▸ STATED EXERCISE 1:
In two sentences, what does the audit report excerpt say?

We have taken into account the provisions of the Act, the accounting and auditing standards and matters which are required to be included in the audit report under the provisions of the Act and the Rules made there under.

We conducted our audit of the standalone Ind AS financial statements in accordance with the Standards on Auditing specified under Section 143(10) of the Act. Those Standards require that we comply with ethical requirements and plan and perform the audit to obtain reasonable assurance about whether the standalone Ind AS financial statements are free from material misstatement.

An audit involves performing procedures to obtain audit evidence about the amounts and the disclosures in the standalone Ind AS financial statements. The procedures selected depend on the auditors' judgment, including the assessment of the risks of material misstatement of the standalone Ind AS financial statements, whether due to fraud or error. In making those risk assessments, the auditor considers internal financial control relevant to the Company's preparation of the standalone Ind AS financial statements that give a true and fair view in order to design audit procedures that are appropriate in the circumstances. An audit also includes evaluating the appropriateness of accounting policies used and the reasonableness of the accounting estimates made by the Company's Directors, as well as evaluating the overall presentation of the standalone Ind AS financial statements.

We believe that the audit evidence we have obtained is sufficient and appropriate to provide a basis for our audit opinion on the standalone Ind AS financial statements.

Opinion

In our opinion and to the best of our information and according to the explanations given to us and based on the consideration of the reports of the other auditors on the financial statements of the branches and an unincorporated joint venture, the aforesaid standalone Ind AS financial statements give the information required by the Act in the manner so required and give a true and fair view, in conformity with the accounting principles generally accepted in India, including the Ind AS, of the state of affairs of the Company as at March 31, 2018, its profit, total comprehensive loss, its cash flows and changes in equity for the year ended on that date.

Material Uncertainty Related to Going Concern

We draw attention to Note 2(a)(iii) to the standalone Ind AS financial statements which indicates that the Company's net worth has deteriorated and as of March 31, 2018, the Company's current liabilities exceeded its current assets by Rs. 1891.71 Crores. These conditions, along with other matters as stated in said note, indicate that a material uncertainty exists that may cast significant doubt on the Company's ability to continue as a going concern. Our report is not qualified in respect of this matter.

Emphasis of Matter

We draw attention to Note 8 to the standalone Ind AS financial statements which indicates that the Company has recognised deferred tax assets on carried forward losses and unabsorbed depreciation as in the opinion of the management it is reasonably certain that such deferred tax assets are fully realizable. Our report is not qualified in respect of this matter.

Other Matters

We did not audit the Financial Statements of certain branches and an unincorporated joint venture included in the standalone Ind AS financial statements, whose financial statements reflect total assets (net of elimination) of Rs 3363.10 Crores at March 31, 2018 and total revenues (net of elimination) of Rs. 1022 Crores for the year ended on that date. These financial statements have been audited by other auditors whose reports and additional information thereon have been furnished to us, and our opinion in so far as it relates to the amounts and disclosures included in respect of these branches and an unincorporated joint venture, is based solely on the reports of the such other auditors. Our opinion is not qualified in respect of this matter.

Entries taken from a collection
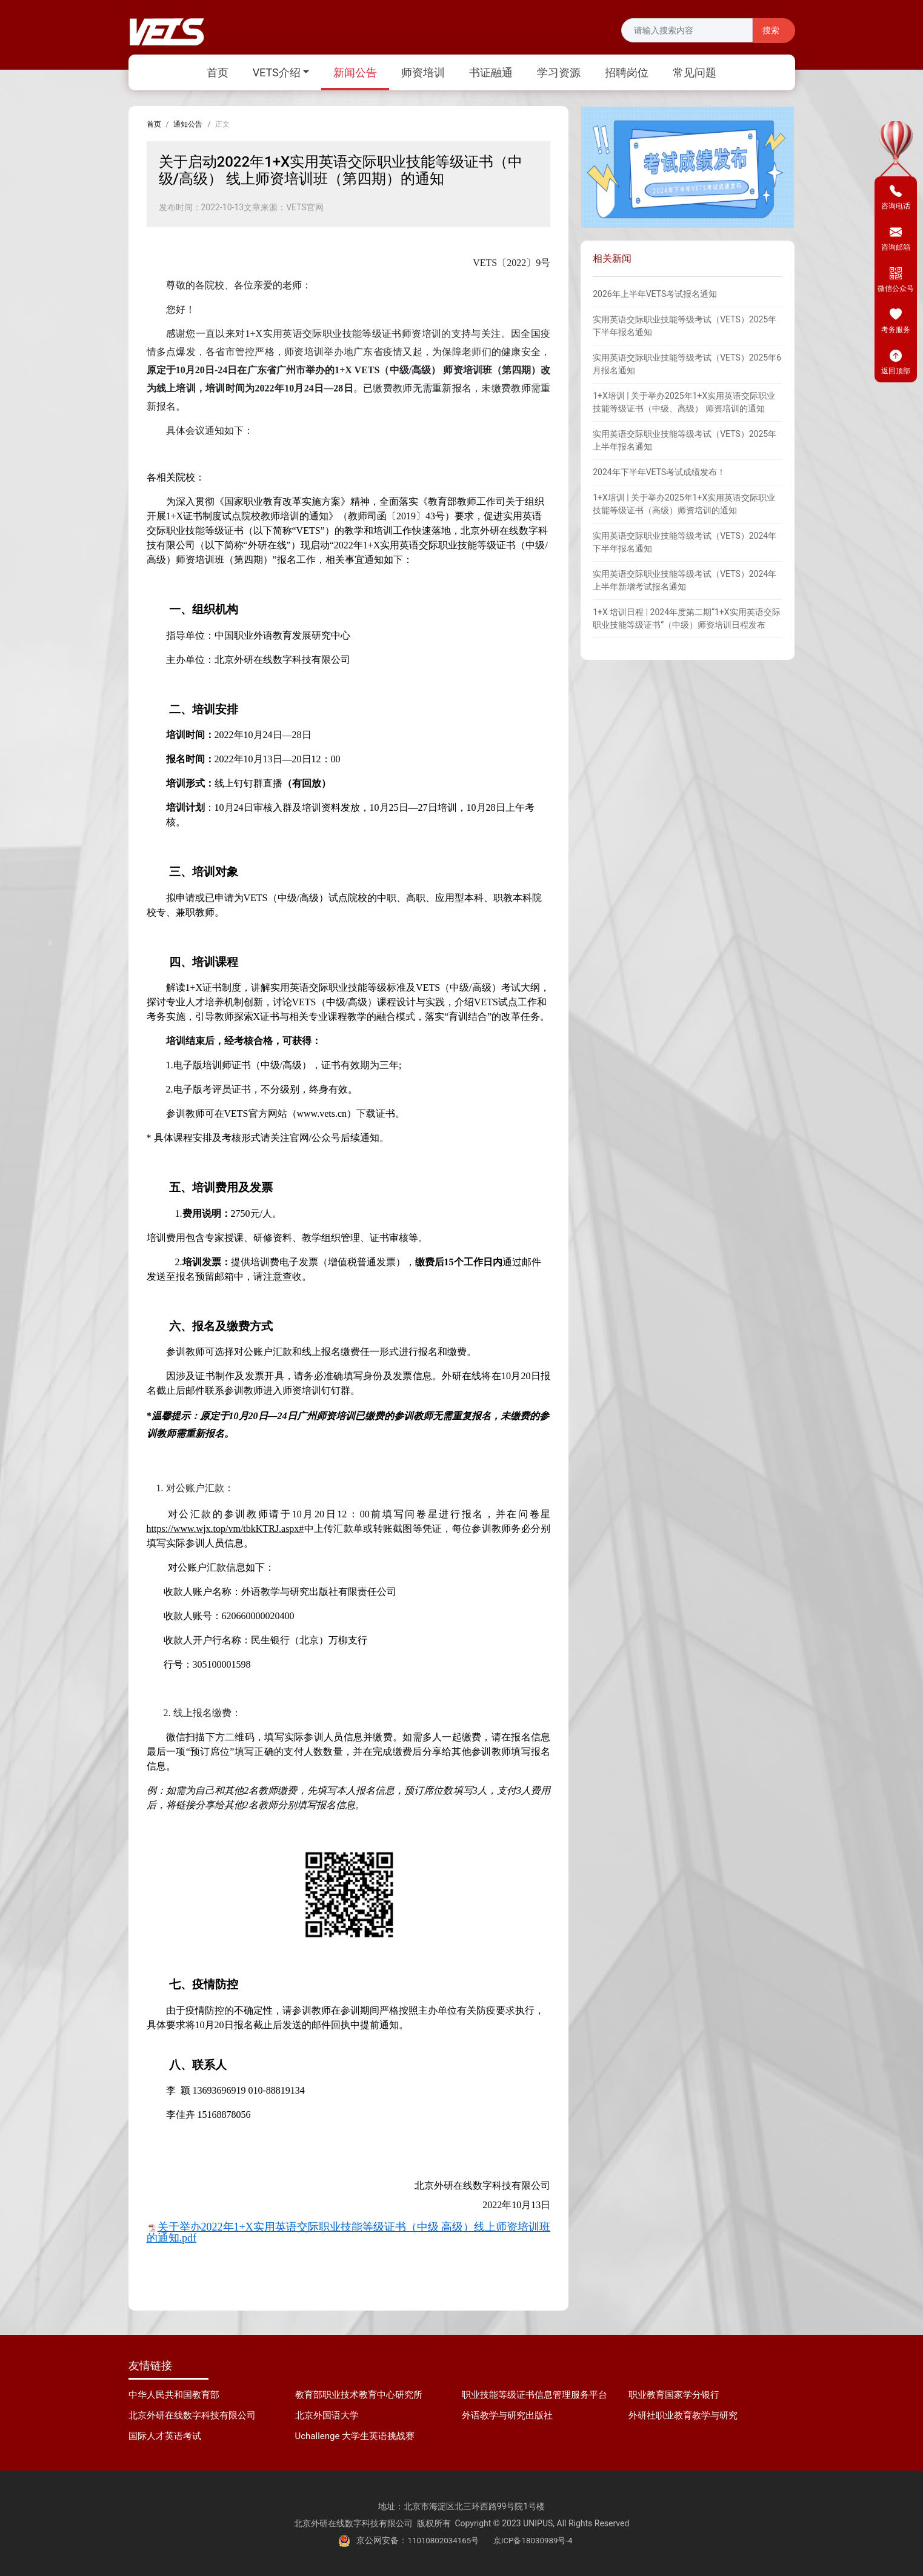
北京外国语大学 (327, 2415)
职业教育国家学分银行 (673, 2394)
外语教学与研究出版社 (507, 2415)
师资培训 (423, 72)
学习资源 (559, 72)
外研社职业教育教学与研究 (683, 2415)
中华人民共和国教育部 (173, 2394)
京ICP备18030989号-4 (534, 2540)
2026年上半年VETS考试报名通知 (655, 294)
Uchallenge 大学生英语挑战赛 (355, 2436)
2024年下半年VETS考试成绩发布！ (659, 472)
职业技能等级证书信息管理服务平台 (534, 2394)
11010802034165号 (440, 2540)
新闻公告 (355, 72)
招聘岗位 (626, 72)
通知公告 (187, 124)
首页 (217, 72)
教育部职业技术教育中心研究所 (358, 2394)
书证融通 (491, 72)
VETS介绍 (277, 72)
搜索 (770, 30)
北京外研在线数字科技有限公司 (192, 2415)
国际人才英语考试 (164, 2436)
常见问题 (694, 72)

▸ STATED EXERCISE 2:
Print the lines of the listing starting at the one that contains "学习资源 (559, 72)" and ending at the one that contains "新闻公告 (355, 72)", both included.

▸ REPLY 1:
The auditors state that, in their opinion, the standalone Ind AS financial statements give a true and fair view of the Company's state of affairs as at March 31, 2018, with the part covering certain branches and an unincorporated joint venture based solely on the reports of other auditors. They draw attention to a material uncertainty about the Company's ability to continue as a going concern, as current liabilities exceeded current assets by Rs. 1891.71 Crores, and to the deferred tax assets recognized on carried forward losses and unabsorbed depreciation, without qualifying the report on either matter.

▸ REPLY 2:
学习资源 (559, 72)
外研社职业教育教学与研究 (683, 2415)
中华人民共和国教育部 (173, 2394)
京ICP备18030989号-4 (534, 2540)
2026年上半年VETS考试报名通知 (655, 294)
Uchallenge 大学生英语挑战赛 (355, 2436)
2024年下半年VETS考试成绩发布！ (659, 472)
职业技能等级证书信息管理服务平台 (534, 2394)
11010802034165号 (440, 2540)
新闻公告 (355, 72)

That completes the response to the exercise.